- [Provided passage]:

No approach to the drug problem is without risk, but I hope that the measures that we have implemented will provide the best opportunity to make our drugs education programme credible, and to get the priorities right on law enforcement and treatment for dealing with class A drugs. It is the latter drugs that cause the harm, but we should stand back from that to consider what influences children. We should tackle and prevent the early involvement with drugs.
Early indications from police forces show that the change in the law on cannabis has freed up significant resources, which can now be redeployed to preventing the supply of class A drugs. I am pleased to say that since reclassification we have agreed a young people's treatment budget for local drug action teams. That has brought together pots of money from various Departments. That will result in less bureaucracy. We hope that the teams will be able to consider a range of intervention measures for prevention and treatment.
Since 1998, drug use among 16 to 24-year-olds has shown some modest reductions. I say modest because I do not want to sound complacent. The British crime survey showed a reduction in the number of people admitting to taking drugs from 31.8 per cent. to 28.1 per cent. More specifically, the figures for cannabis show a fall from 28.2 per cent. to 25.8 per cent. We must be mindful of the figures, but we should not stray from the fact that we still need to bear down on the health implications of using drugs, for young and older people alike.
The advisory council considered schizophrenia, and the possible links between cannabis use and mental illness. It did not find evidence of a causal link, but it recognised that cannabis use can unquestionably worsen an existing mental illness. Those real issues need to be discussed with colleagues in the mental health sector and the Department of Health.

- [Task instructions]:
A. In the drug policy passage, what drop in the share of people admitting to taking drugs did the British crime survey show?
B. Reproduce the part of the drug policy passage that opens with the words containing "Early indications from" and closes with "prevention and treatment.".
C. Resume the drug policy passage from the point where it stops.

- [Study material]:
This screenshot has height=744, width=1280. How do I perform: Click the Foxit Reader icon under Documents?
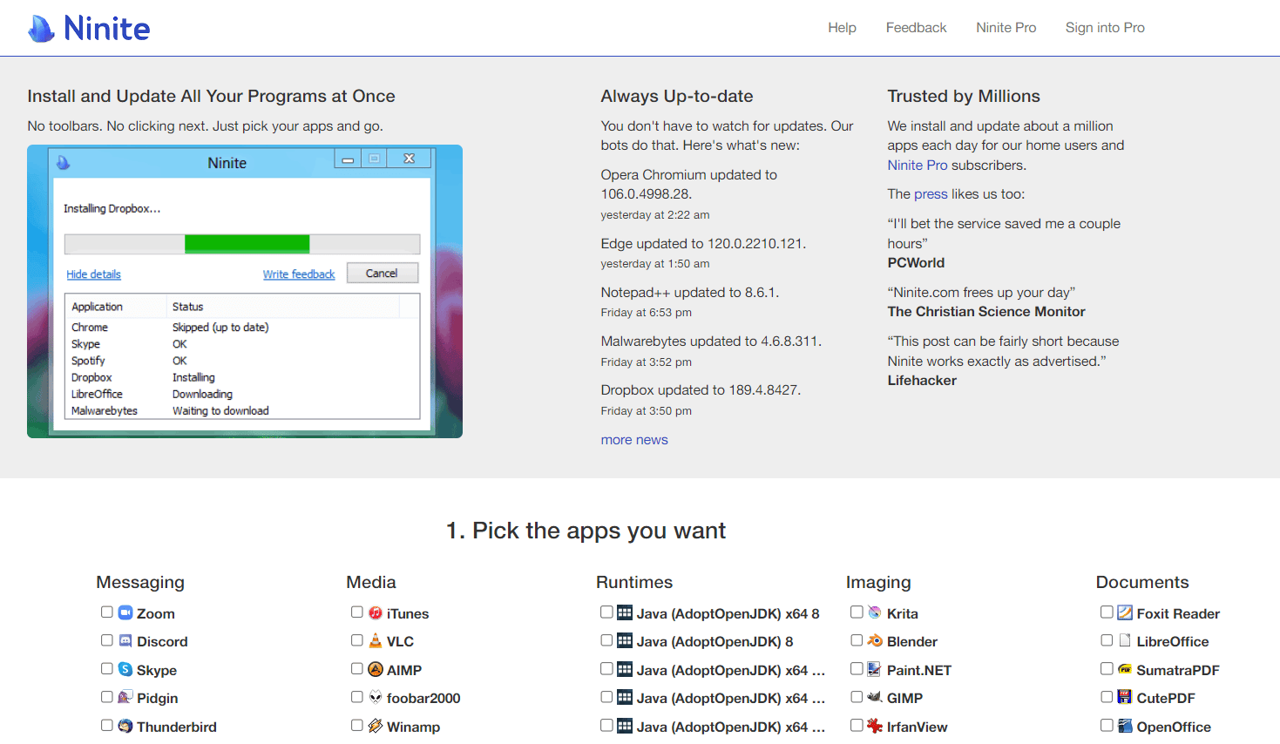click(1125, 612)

* * *

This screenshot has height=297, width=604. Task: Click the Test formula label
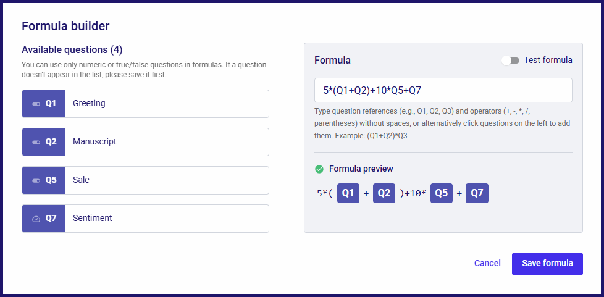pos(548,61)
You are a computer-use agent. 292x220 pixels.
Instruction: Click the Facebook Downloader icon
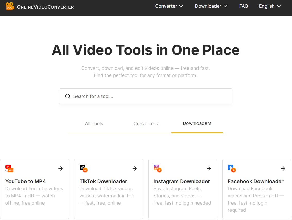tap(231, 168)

---

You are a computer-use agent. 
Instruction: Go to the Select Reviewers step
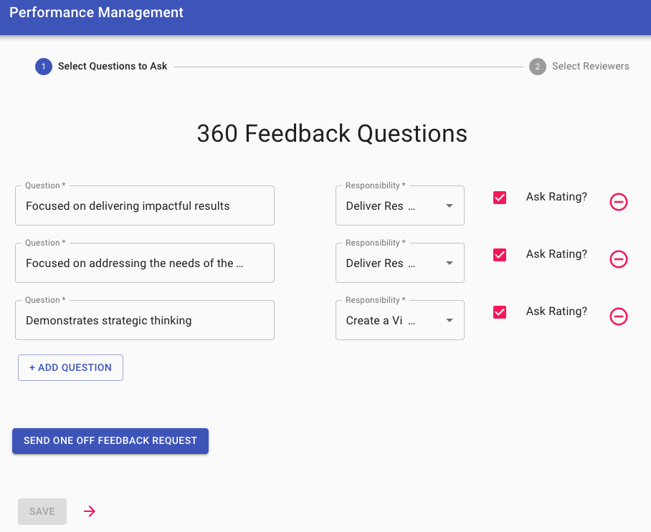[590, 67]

- [Response list]:
A. It fell from 31.8 per cent. to 28.1 per cent.

B.
Early indications from police forces show that the change in the law on cannabis has freed up significant resources, which can now be redeployed to preventing the supply of class A drugs. I am pleased to say that since reclassification we have agreed a young people's treatment budget for local drug action teams. That has brought together pots of money from various Departments. That will result in less bureaucracy. We hope that the teams will be able to consider a range of intervention measures for prevention and treatment.

C.
We also need to consider how individuals are managed in the process. I was in Crawley a few weeks ago, and met an individual in his early 60s who, at various times throughout his adult life, had been defined as a drug addict and as someone with mental health problems. He was also an alcoholic. He said that he sometimes needed an agency that would deal with all those issues rather than being shunted from one agency to another. The label itself is not as important as the help that individuals receive. I hope that our discussions over the past few months will produce some ideas on that subject. Again, it is for the Department of Health to consider its mental health services, with a read-across to tackling drug addiction for users of those services.
We know that heavy cannabis use can produce a psychotic state, as can other class A and class B drugs, although for cannabis it is mostly short lived. The advisory council acknowledges other concerns—for instance, acute effects include damage to the ability to learn and carry out tasks, including the operation of machinery and the driving of vehicles. Wearing another of my Home Office hats, I can say that we are considering the sort of tests that might be used on people who drive cars under the influence of drugs. We hope that they will feature alongside alcohol testing.
I hope that I have reassured my hon. Friend, at least to an extent. We have not ignored the health implications of cannabis, nor has the ACMD. It can provide independent advice to the Government. I have given information on what new things the ACMD has been doing since reclassification. My door is always open should my hon. Friend wish to discuss the issue further.